(Extracted data entries)
----
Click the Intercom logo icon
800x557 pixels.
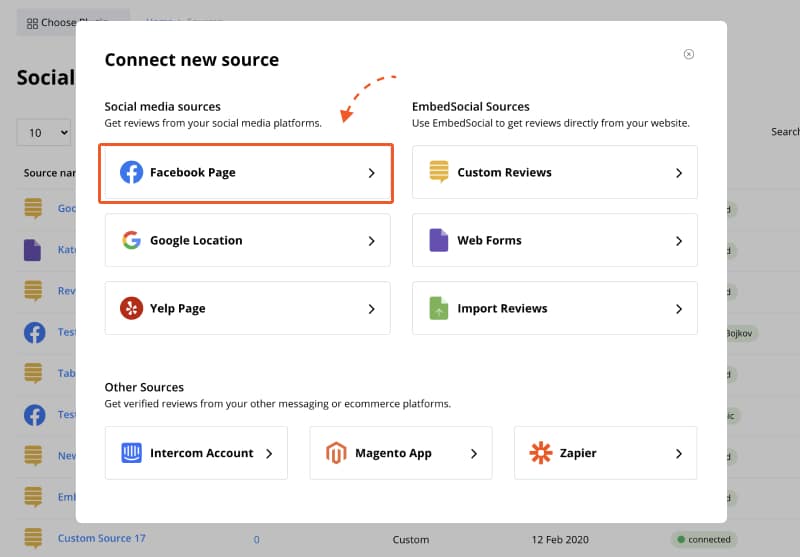pyautogui.click(x=131, y=453)
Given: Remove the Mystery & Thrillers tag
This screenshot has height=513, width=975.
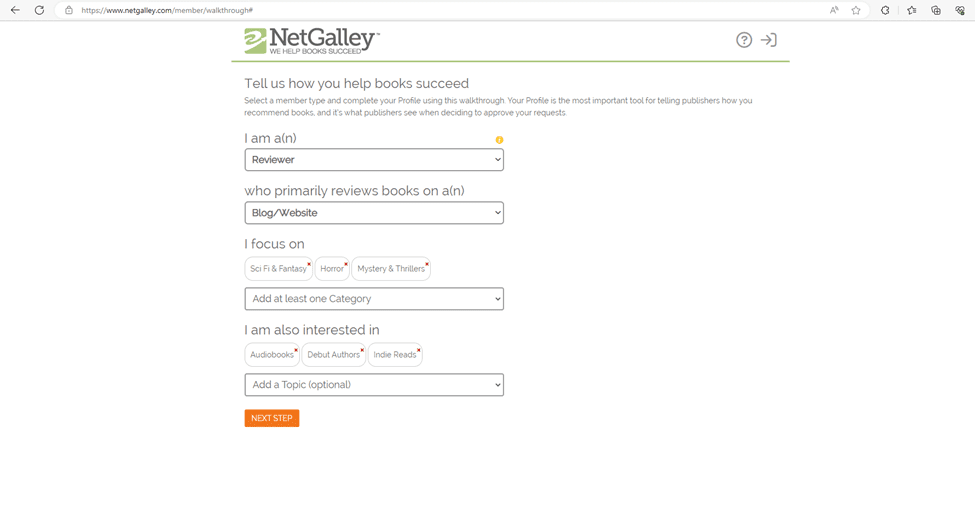Looking at the screenshot, I should point(427,264).
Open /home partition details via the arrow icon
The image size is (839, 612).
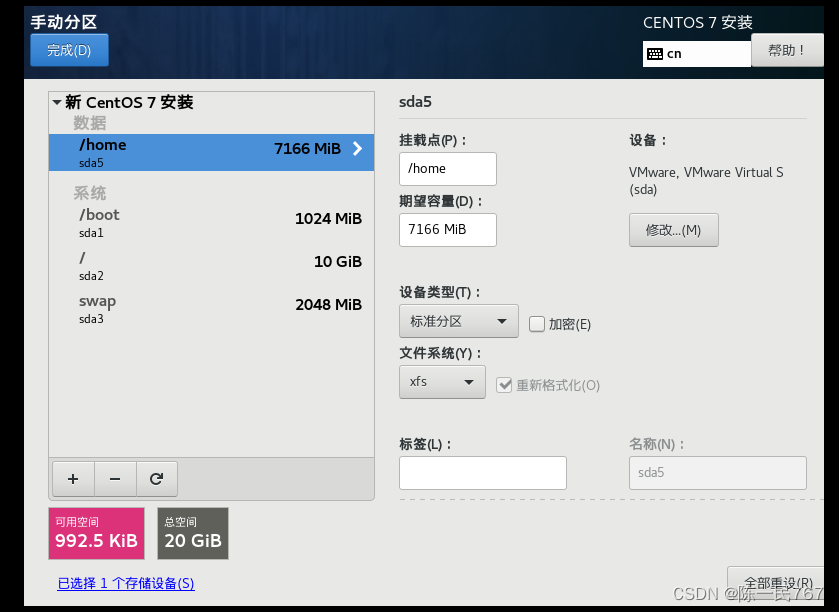[357, 148]
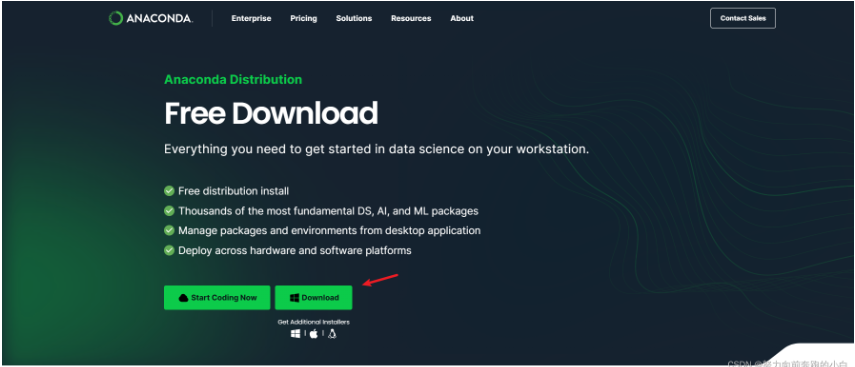The image size is (855, 367).
Task: Click the green Anaconda Distribution heading
Action: coord(233,80)
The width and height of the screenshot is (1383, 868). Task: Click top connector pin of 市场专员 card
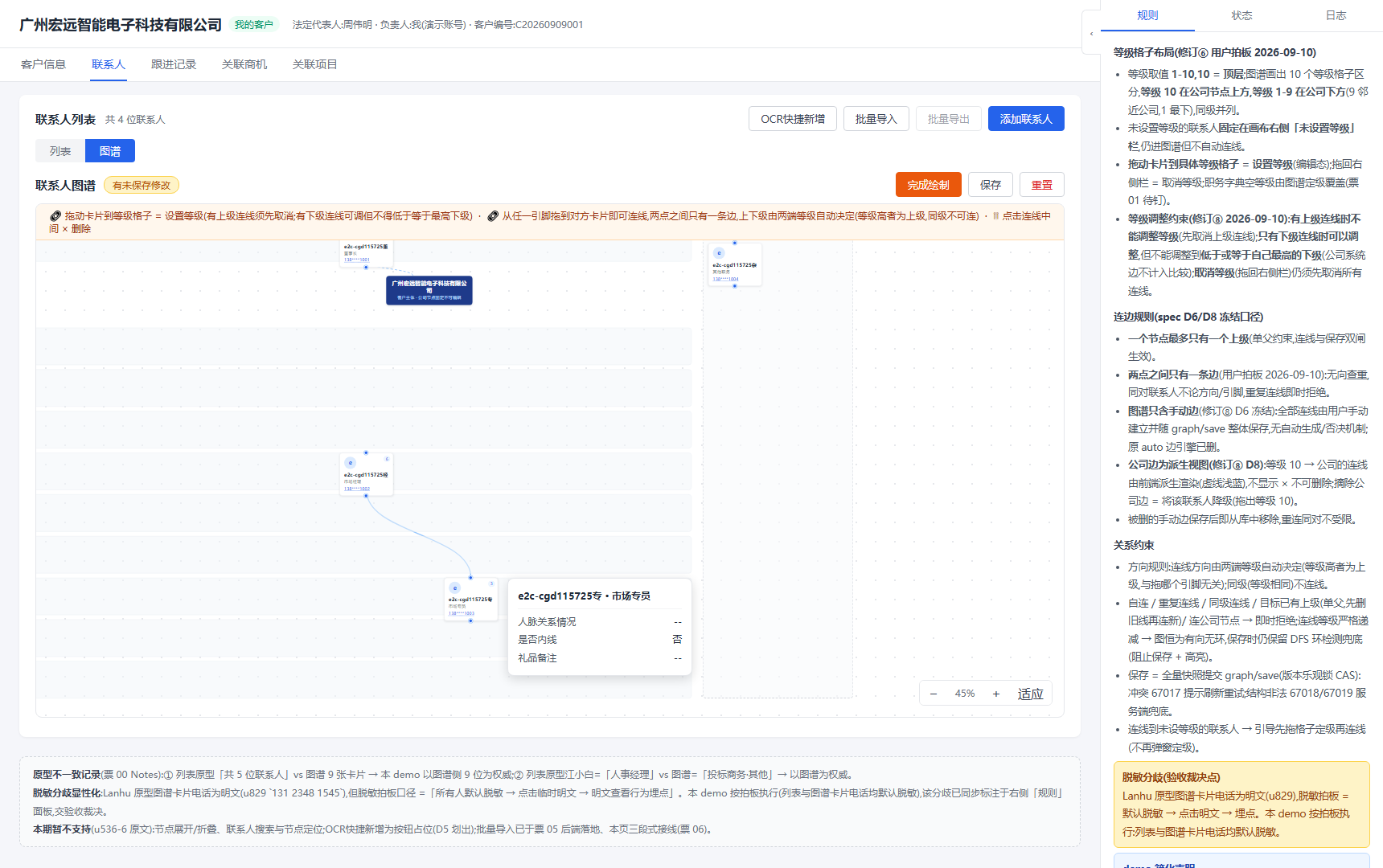point(470,577)
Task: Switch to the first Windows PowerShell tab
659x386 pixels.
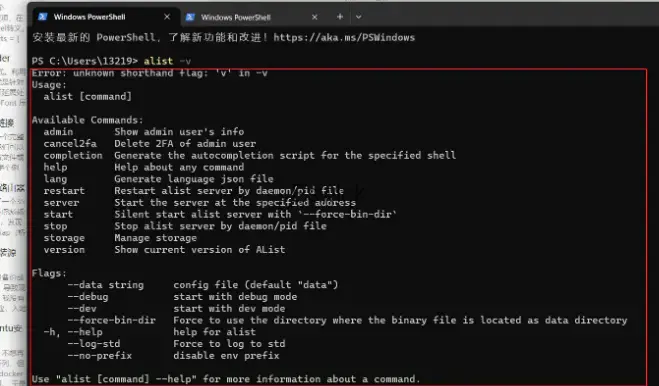Action: coord(105,17)
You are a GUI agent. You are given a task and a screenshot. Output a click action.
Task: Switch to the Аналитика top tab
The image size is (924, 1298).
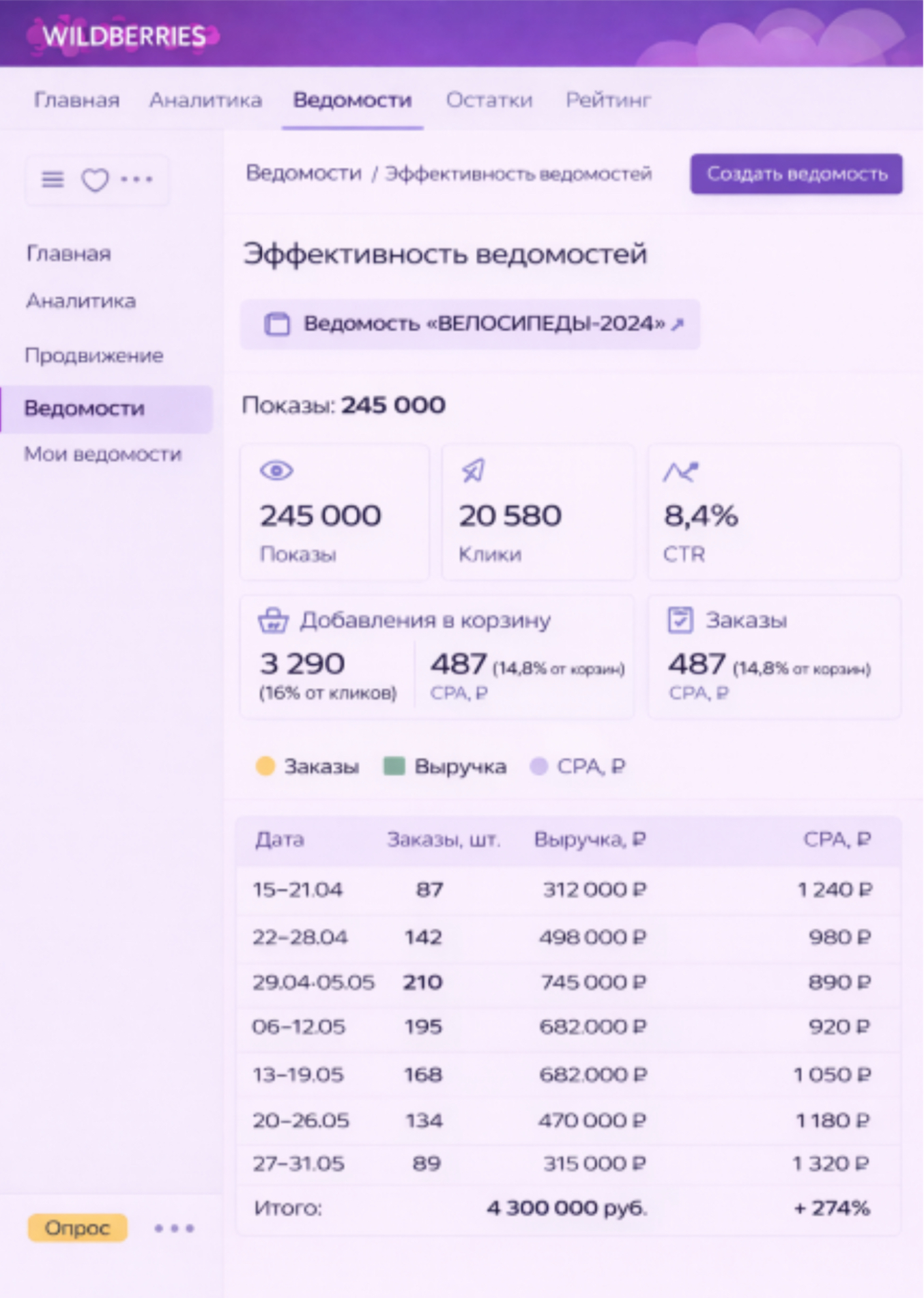coord(205,100)
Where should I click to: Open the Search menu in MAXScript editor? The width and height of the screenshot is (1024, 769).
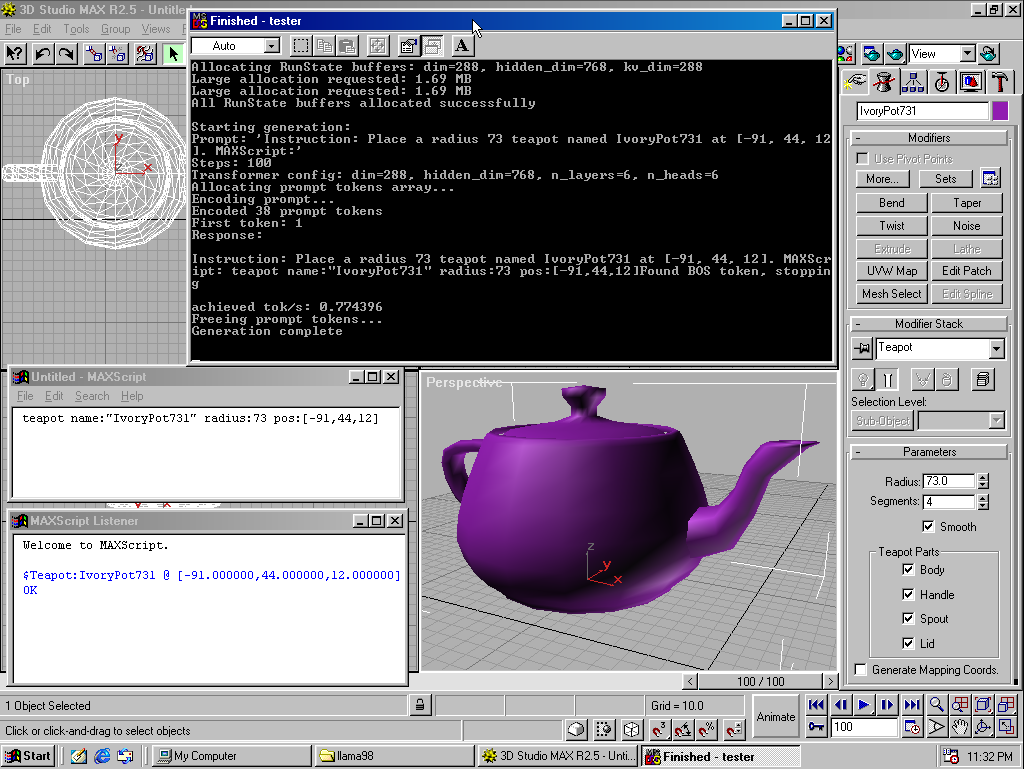[92, 396]
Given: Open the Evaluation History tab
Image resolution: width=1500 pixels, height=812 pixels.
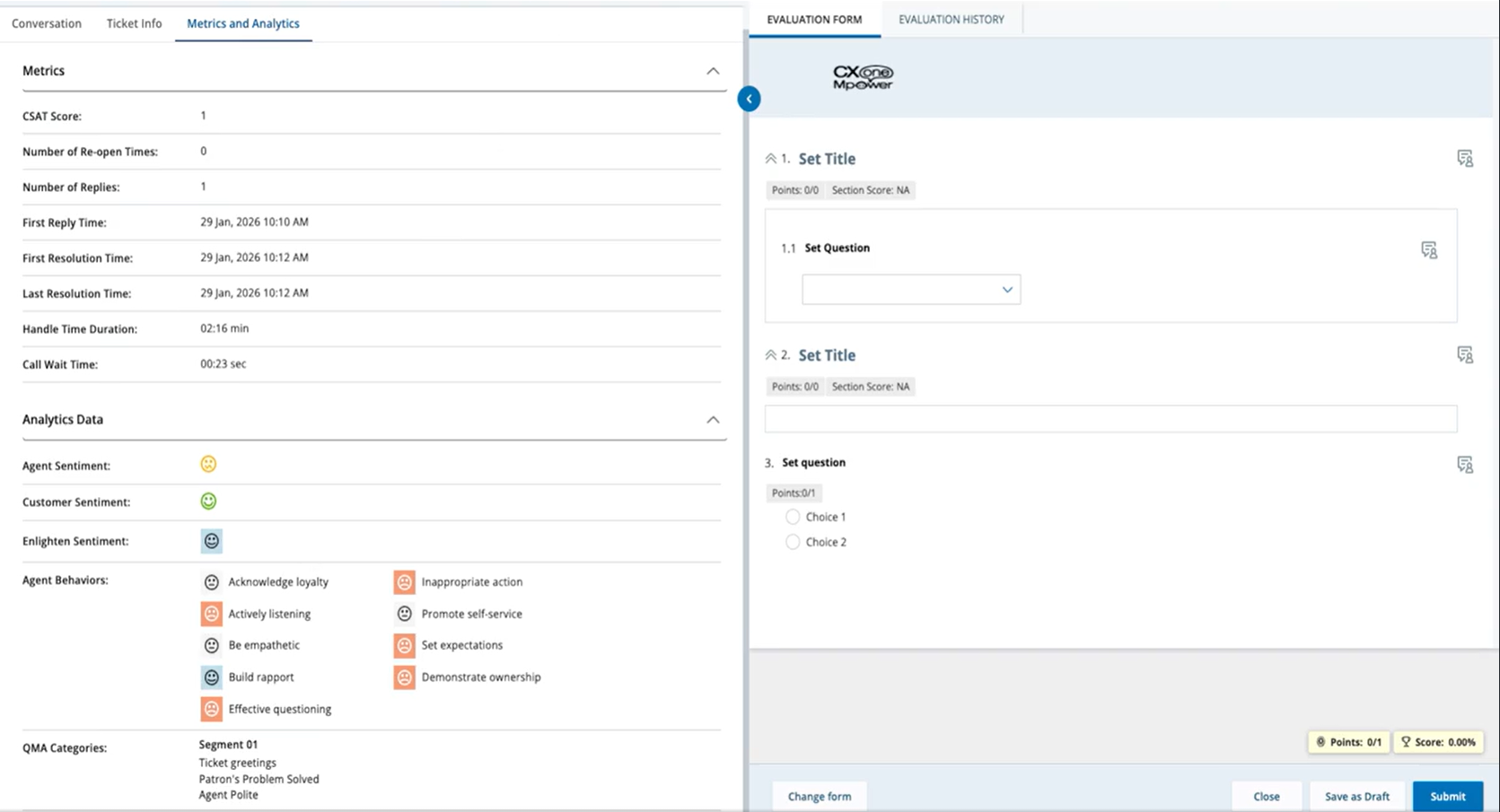Looking at the screenshot, I should [951, 20].
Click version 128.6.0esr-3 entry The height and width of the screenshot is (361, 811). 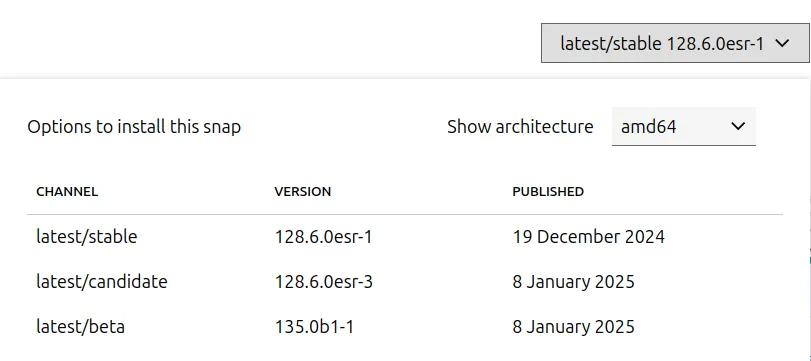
----
#### WORK INSTRUCTION:
Pictures are to be left out; repeat all the remaining data exactly.

#### THE ANSWER:
Click the Intercom logo icon
800x557 pixels.
pyautogui.click(x=131, y=453)
Given: Remove the Mystery & Thrillers tag
This screenshot has height=513, width=975.
Looking at the screenshot, I should point(427,264).
Open /home partition details via the arrow icon
The image size is (839, 612).
[357, 148]
The image size is (855, 367).
Task: Click the green Anaconda Distribution heading
Action: coord(233,80)
The width and height of the screenshot is (1383, 868). Task: Click top connector pin of 市场专员 card
point(470,577)
Task: Switch to the first Windows PowerShell tab
659x386 pixels.
Action: coord(105,17)
You are a GUI agent. You are given a task and a screenshot. Output a click action.
Task: Switch to the Аналитика top tab
The image size is (924, 1298).
coord(205,100)
Where should I click to: Open the Search menu in MAXScript editor? The width and height of the screenshot is (1024, 769).
[92, 396]
Given: Open the Evaluation History tab
Image resolution: width=1500 pixels, height=812 pixels.
Looking at the screenshot, I should [951, 20].
Click version 128.6.0esr-3 entry The height and width of the screenshot is (361, 811). 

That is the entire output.